Page MenuHomePhabricator

pybal_monitor_down_results_total metric only created when PyBal goes down
Closed, ResolvedPublic

Description

There's been an alert for AlertLintProblem for a few sites:

Screenshot at 2023-12-19 15-01-14.png (329×549 px, 46 KB)

This is caused by no metrics actually existing for any of the instances in the sites in question. The pybal_monitor_down_results_total metric is never initialized until a failure event occurs; Any PyBal instance that always remains healthy will be marked by AlertLintProblem as problematic.

Compare a site with metrics:

# HELP pybal_monitor_down_results_total Monitor down result count
# TYPE pybal_monitor_down_results_total counter
pybal_monitor_down_results_total{host="cp4037.ulsfo.wmnet",monitor="IdleConnection",service="testlb_443"} 22.0
pybal_monitor_down_results_total{host="ncredir4001.ulsfo.wmnet",monitor="ProxyFetch",service="ncredirlb_443"} 1.0
[...]
# TYPE pybal_monitor_down_results_created gauge
[...]

With a problem site:

# HELP pybal_monitor_down_results_total Monitor down result count
# TYPE pybal_monitor_down_results_total counter
# HELP pybal_monitor_status Monitor up status
# TYPE pybal_monitor_status gauge
[...]

Prometheus advises against missing metrics, so we should initialize the counters to 0 when PyBal starts.
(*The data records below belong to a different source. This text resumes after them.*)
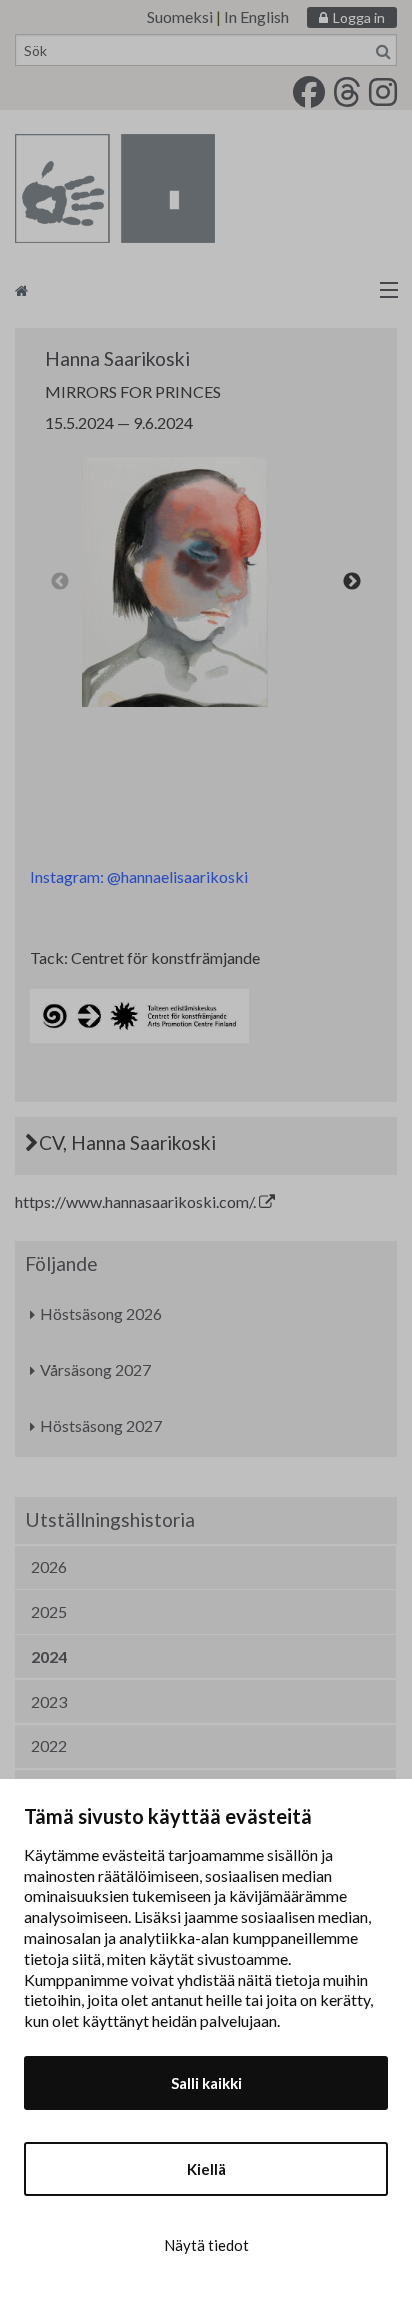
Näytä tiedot (206, 2245)
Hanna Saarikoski (117, 358)
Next (352, 582)
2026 (49, 1566)
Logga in (359, 17)
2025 (49, 1611)
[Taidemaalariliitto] (206, 289)
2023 (49, 1701)
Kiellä (206, 2169)
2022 (49, 1745)
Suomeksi (180, 16)
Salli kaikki (206, 2083)
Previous (60, 582)
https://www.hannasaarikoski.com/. (137, 1201)
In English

See the _resultDown method as a starting point.

Event Timeline

BCornwall triaged this task as Medium priority.Dec 19 2023, 11:07 PM
BCornwall moved this task from Backlog to Ready for work on the Traffic board.
Reedy renamed this task from LVS hosts have missing metrics when PyBal never goes down to LVS hosts have missing metrics even though PyBal never goes down.Dec 20 2023, 12:25 AM

The old title was more descriptive IMO - The metric, pybal_monitor_down_results_total, is missing specifically when PyBal never goes down.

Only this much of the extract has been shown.